■ **ABOUT THIS EXERCISE**: All entries are to be given again verbatim.

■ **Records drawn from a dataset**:
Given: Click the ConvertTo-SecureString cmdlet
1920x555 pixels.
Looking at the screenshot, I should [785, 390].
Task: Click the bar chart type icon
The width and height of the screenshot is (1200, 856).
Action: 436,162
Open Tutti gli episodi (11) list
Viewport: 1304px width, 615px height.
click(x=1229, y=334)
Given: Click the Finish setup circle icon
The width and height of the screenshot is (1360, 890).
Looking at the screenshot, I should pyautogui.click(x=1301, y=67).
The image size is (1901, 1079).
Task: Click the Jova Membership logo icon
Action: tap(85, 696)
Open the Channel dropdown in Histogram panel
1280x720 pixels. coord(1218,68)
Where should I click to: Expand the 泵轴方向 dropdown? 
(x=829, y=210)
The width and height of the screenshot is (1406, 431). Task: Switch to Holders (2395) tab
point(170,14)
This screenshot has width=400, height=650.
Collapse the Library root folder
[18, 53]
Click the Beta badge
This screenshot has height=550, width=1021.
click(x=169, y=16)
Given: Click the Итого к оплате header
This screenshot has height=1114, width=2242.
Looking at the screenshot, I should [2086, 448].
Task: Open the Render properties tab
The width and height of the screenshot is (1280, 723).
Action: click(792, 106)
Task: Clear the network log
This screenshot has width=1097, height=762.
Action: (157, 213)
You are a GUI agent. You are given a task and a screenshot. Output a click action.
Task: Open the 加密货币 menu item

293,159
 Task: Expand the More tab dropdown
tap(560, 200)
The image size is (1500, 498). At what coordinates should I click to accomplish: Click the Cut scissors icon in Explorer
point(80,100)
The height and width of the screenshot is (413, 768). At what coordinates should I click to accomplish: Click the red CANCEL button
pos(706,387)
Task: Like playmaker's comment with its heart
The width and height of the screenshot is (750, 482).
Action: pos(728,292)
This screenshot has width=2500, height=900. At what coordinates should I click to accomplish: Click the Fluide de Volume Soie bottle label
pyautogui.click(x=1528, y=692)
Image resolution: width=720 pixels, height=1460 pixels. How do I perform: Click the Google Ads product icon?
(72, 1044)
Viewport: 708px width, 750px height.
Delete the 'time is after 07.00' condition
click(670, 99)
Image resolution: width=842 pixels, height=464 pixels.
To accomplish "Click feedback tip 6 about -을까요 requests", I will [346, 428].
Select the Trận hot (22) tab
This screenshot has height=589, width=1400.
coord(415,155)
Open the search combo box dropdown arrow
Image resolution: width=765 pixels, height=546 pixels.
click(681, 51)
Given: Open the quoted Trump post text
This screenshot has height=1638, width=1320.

■ **EXERCISE OUTPUT**:
Given: Click the ConvertTo-SecureString cmdlet
1920x555 pixels.
Looking at the screenshot, I should [785, 390].
Task: Click the bar chart type icon
The width and height of the screenshot is (1200, 856).
Action: 436,162
Open Tutti gli episodi (11) list
Viewport: 1304px width, 615px height.
click(x=1229, y=334)
Given: Click the Finish setup circle icon
The width and height of the screenshot is (1360, 890).
Looking at the screenshot, I should pyautogui.click(x=1301, y=67).
The image size is (1901, 1079).
Task: Click the Jova Membership logo icon
Action: tap(85, 696)
Open the Channel dropdown in Histogram panel
1280x720 pixels. coord(1218,68)
Where should I click to: Expand the 泵轴方向 dropdown? 
(x=829, y=210)
The width and height of the screenshot is (1406, 431). Task: Switch to Holders (2395) tab
point(170,14)
This screenshot has width=400, height=650.
Collapse the Library root folder
[18, 53]
Click the Beta badge
This screenshot has height=550, width=1021.
click(x=169, y=16)
Given: Click the Итого к оплате header
This screenshot has height=1114, width=2242.
Looking at the screenshot, I should [2086, 448].
Task: Open the Render properties tab
The width and height of the screenshot is (1280, 723).
Action: click(792, 106)
Task: Clear the network log
This screenshot has width=1097, height=762.
Action: (157, 213)
You are a GUI agent. You are given a task and a screenshot. Output a click action.
Task: Open the 加密货币 menu item

293,159
 Task: Expand the More tab dropdown
tap(560, 200)
The image size is (1500, 498). At what coordinates should I click to accomplish: Click the Cut scissors icon in Explorer
point(80,100)
The height and width of the screenshot is (413, 768). At what coordinates should I click to accomplish: Click the red CANCEL button
pos(706,387)
Task: Like playmaker's comment with its heart
The width and height of the screenshot is (750, 482).
Action: pos(728,292)
This screenshot has width=2500, height=900. At what coordinates should I click to accomplish: Click the Fluide de Volume Soie bottle label
pyautogui.click(x=1528, y=692)
Image resolution: width=720 pixels, height=1460 pixels. How do I perform: Click the Google Ads product icon?
(72, 1044)
Viewport: 708px width, 750px height.
Delete the 'time is after 07.00' condition
click(670, 99)
Image resolution: width=842 pixels, height=464 pixels.
To accomplish "Click feedback tip 6 about -을까요 requests", I will [346, 428].
Select the Trận hot (22) tab
This screenshot has height=589, width=1400.
coord(415,155)
Open the search combo box dropdown arrow
Image resolution: width=765 pixels, height=546 pixels.
click(681, 51)
Given: Open the quoted Trump post text
This screenshot has height=1638, width=1320.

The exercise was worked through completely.